▸ Exercise directions: The records that follow are to be repeated exactly, with no pictures carried over.
····················
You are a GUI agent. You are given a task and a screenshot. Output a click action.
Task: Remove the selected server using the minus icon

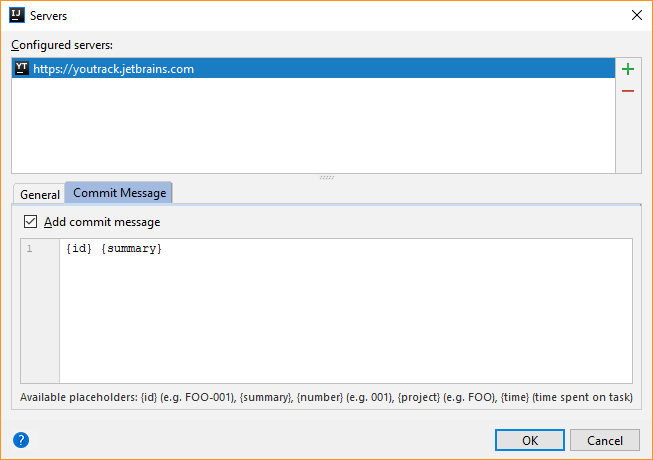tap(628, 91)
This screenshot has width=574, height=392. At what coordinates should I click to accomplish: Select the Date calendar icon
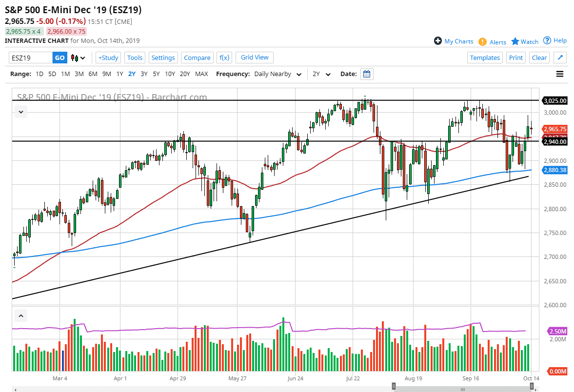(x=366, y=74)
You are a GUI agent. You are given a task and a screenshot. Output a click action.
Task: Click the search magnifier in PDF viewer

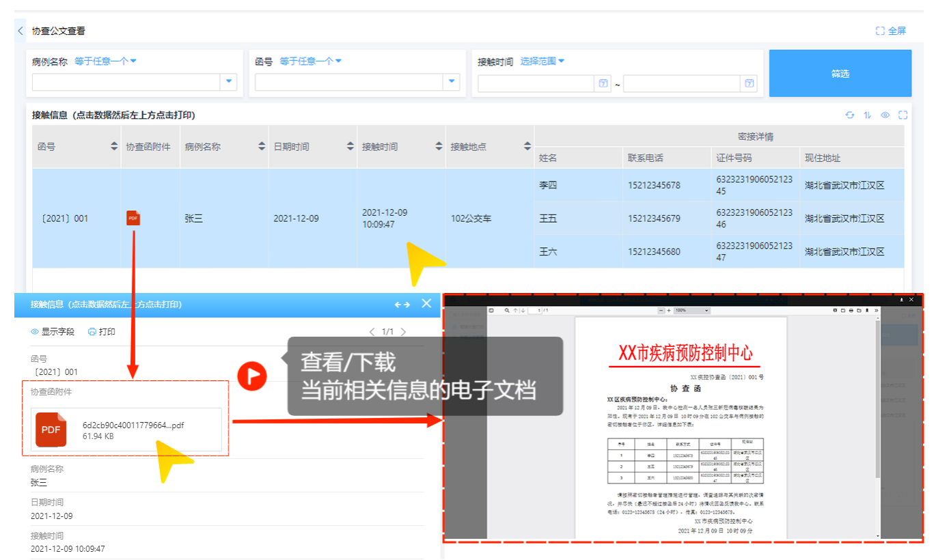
····················
▸ Output below:
You are a GUI agent. You are given a task and a screenshot. Output a click action.
Task: Remove the selected server using the minus icon

tap(628, 91)
This screenshot has width=574, height=392. At what coordinates should I click to accomplish: Select the Date calendar icon
(x=366, y=74)
You are a GUI agent. You are given a task and a screenshot. Output a click action.
Task: Click the search magnifier in PDF viewer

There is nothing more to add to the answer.